Collected data:
========================================================================

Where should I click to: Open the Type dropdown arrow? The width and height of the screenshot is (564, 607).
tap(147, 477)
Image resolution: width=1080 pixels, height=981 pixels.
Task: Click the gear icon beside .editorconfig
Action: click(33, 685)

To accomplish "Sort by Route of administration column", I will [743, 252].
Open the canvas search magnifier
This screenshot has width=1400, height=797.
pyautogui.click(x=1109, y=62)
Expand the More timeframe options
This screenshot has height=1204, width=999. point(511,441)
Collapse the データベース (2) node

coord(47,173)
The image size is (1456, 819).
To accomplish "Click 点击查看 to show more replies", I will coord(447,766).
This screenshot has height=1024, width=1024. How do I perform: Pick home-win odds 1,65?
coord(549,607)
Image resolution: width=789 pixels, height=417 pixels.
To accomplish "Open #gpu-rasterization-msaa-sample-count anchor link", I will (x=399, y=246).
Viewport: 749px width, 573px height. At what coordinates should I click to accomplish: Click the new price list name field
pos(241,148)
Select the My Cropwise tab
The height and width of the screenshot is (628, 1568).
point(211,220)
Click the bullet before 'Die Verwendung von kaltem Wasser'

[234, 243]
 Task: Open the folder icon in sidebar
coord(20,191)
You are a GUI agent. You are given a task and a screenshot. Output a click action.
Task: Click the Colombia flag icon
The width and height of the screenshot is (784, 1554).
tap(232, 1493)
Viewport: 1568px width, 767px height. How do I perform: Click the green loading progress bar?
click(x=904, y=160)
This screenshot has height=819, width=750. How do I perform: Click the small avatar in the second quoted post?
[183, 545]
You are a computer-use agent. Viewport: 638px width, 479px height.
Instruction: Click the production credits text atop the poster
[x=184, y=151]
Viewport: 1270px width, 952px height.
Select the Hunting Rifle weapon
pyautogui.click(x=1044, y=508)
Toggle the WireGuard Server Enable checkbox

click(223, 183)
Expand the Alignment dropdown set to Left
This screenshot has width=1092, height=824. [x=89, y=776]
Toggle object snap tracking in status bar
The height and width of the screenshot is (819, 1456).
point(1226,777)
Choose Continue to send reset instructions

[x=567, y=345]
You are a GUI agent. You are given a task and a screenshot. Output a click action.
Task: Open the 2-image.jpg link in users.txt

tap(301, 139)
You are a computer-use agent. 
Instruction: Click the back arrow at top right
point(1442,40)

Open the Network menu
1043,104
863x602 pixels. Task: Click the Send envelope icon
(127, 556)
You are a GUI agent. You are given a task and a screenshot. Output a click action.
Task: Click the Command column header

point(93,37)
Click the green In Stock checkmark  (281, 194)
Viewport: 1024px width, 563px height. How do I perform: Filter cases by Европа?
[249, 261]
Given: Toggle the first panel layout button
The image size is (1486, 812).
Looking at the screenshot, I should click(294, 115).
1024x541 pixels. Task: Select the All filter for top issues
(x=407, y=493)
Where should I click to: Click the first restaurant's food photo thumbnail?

========================================================================

WHAT THE TASK ASKS:
Reproduce the entire listing above word for word.

CORRECT RESPONSE:
Where should I click to: Open the Type dropdown arrow? The width and height of the screenshot is (564, 607).
tap(147, 477)
Image resolution: width=1080 pixels, height=981 pixels.
Task: Click the gear icon beside .editorconfig
Action: click(33, 685)

To accomplish "Sort by Route of administration column", I will [743, 252].
Open the canvas search magnifier
This screenshot has width=1400, height=797.
pyautogui.click(x=1109, y=62)
Expand the More timeframe options
This screenshot has height=1204, width=999. point(511,441)
Collapse the データベース (2) node

coord(47,173)
The image size is (1456, 819).
To accomplish "Click 点击查看 to show more replies", I will coord(447,766).
This screenshot has height=1024, width=1024. How do I perform: Pick home-win odds 1,65?
coord(549,607)
Image resolution: width=789 pixels, height=417 pixels.
To accomplish "Open #gpu-rasterization-msaa-sample-count anchor link", I will (x=399, y=246).
Viewport: 749px width, 573px height. At what coordinates should I click to accomplish: Click the new price list name field
pos(241,148)
Select the My Cropwise tab
The height and width of the screenshot is (628, 1568).
point(211,220)
Click the bullet before 'Die Verwendung von kaltem Wasser'

[234, 243]
 Task: Open the folder icon in sidebar
coord(20,191)
You are a GUI agent. You are given a task and a screenshot. Output a click action.
Task: Click the Colombia flag icon
The width and height of the screenshot is (784, 1554).
tap(232, 1493)
Viewport: 1568px width, 767px height. How do I perform: Click the green loading progress bar?
click(x=904, y=160)
This screenshot has height=819, width=750. How do I perform: Click the small avatar in the second quoted post?
[183, 545]
You are a computer-use agent. Viewport: 638px width, 479px height.
Instruction: Click the production credits text atop the poster
[x=184, y=151]
Viewport: 1270px width, 952px height.
Select the Hunting Rifle weapon
pyautogui.click(x=1044, y=508)
Toggle the WireGuard Server Enable checkbox

click(223, 183)
Expand the Alignment dropdown set to Left
This screenshot has width=1092, height=824. [x=89, y=776]
Toggle object snap tracking in status bar
The height and width of the screenshot is (819, 1456).
point(1226,777)
Choose Continue to send reset instructions

[x=567, y=345]
You are a GUI agent. You are given a task and a screenshot. Output a click action.
Task: Open the 2-image.jpg link in users.txt

tap(301, 139)
You are a computer-use agent. 
Instruction: Click the back arrow at top right
point(1442,40)

Open the Network menu
1043,104
863x602 pixels. Task: Click the Send envelope icon
(127, 556)
You are a GUI agent. You are given a task and a screenshot. Output a click action.
Task: Click the Command column header

point(93,37)
Click the green In Stock checkmark  (281, 194)
Viewport: 1024px width, 563px height. How do I perform: Filter cases by Европа?
[249, 261]
Given: Toggle the first panel layout button
The image size is (1486, 812).
Looking at the screenshot, I should click(294, 115).
1024x541 pixels. Task: Select the All filter for top issues
(x=407, y=493)
Where should I click to: Click the first restaurant's food photo thumbnail?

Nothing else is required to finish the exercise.